>> It's been a wild ride.>> Speaker Paul Ryan's days in Congress are numbered. But the drama touched off by his coming retirement is just starting to unfold. I'm Andy Sullivan in Washington, where Ryan's bombshell decision to step down is opening up a massive power vacuum on Capitol Hill.
Ryan says he wants to stay on as speaker through January, but he's always seen as a lame duck, and some Republicans are saying he should step down sooner rather than later. They are worried that he won't be able to advance the republican agenda or raise the money they need to get through the 2018 mid-term elections.
All of this adding yet another layer of chaos, in a town that's already seen more than it's fair share. Ryan's surprise move puts him in a growing club. Nearly one in five Republicans in the House of Representatives have decided not to run for re-election. At least one more joining those ranks since Ryan bowed out.
Analysts say Democrats stand a good chance of winning control of the chamber.>> The Speaker of the House.>> Law makers like Tom Graves, pushing for new blood, saying matters will only get worse if Ryan hangs on as Speaker through the midterms.>> I've talked to a lot of members, a lot of members, who think it's in all of our best interests for this leaderships team to stay in place.
>> Ryan's lieutenants are already angling for his job.

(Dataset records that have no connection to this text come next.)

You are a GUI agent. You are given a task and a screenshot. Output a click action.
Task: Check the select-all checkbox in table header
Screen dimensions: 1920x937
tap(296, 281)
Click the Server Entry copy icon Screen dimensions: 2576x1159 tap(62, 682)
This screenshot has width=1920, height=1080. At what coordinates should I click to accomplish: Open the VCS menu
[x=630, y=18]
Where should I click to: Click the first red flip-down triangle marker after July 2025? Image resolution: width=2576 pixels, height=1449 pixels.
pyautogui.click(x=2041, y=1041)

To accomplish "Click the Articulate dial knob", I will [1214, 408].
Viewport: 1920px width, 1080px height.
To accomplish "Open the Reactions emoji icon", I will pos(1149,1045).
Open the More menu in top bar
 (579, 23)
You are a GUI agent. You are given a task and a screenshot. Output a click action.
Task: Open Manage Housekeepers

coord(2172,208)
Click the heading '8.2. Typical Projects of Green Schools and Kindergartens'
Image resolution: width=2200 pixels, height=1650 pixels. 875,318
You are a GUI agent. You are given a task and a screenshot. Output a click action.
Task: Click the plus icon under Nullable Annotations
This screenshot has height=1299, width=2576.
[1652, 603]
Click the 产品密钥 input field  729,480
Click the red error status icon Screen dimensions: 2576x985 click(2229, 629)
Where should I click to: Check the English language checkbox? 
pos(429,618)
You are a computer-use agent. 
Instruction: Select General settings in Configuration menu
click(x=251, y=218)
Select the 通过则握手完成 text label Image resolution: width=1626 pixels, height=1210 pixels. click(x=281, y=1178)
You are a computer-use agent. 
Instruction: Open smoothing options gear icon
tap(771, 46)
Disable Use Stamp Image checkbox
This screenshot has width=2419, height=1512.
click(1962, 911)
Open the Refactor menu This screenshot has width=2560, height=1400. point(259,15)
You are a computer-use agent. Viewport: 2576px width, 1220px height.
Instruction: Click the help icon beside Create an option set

Majority leader Kevin McCarthy, seen as the front runner. But he's come up short before, unable to scrape up the votes in 2015. Steve Scalise, the number three house republican is also in the mix. Still recovering after being shot at a baseball practice.
Congress doesn't have much left on it's plate this year, priorities of president Trump like infrastructure, and a border wall, were already seen as dead in the water. But republicans will have to pass another spending bill to avoid a government shut down shortly before the November elections. Trillion dollar deficits on the horizon as well.
A legacy of Ryan's steep tax cuts. There's another intangible here. Ryan is a pillar of the chamber of commerce wing of the Republican party, seen as a reassuring figure by business leaders, who are spooked by Trump's America first approach to trade, in his appetite for cultural wars. Ryan has avoided criticizing Trump in public since taking office, but he's certainly aired their differences behind closed doors, urging him not to interfere with the Russia probe for example.
Now there will be one less voice in the room urging restraint.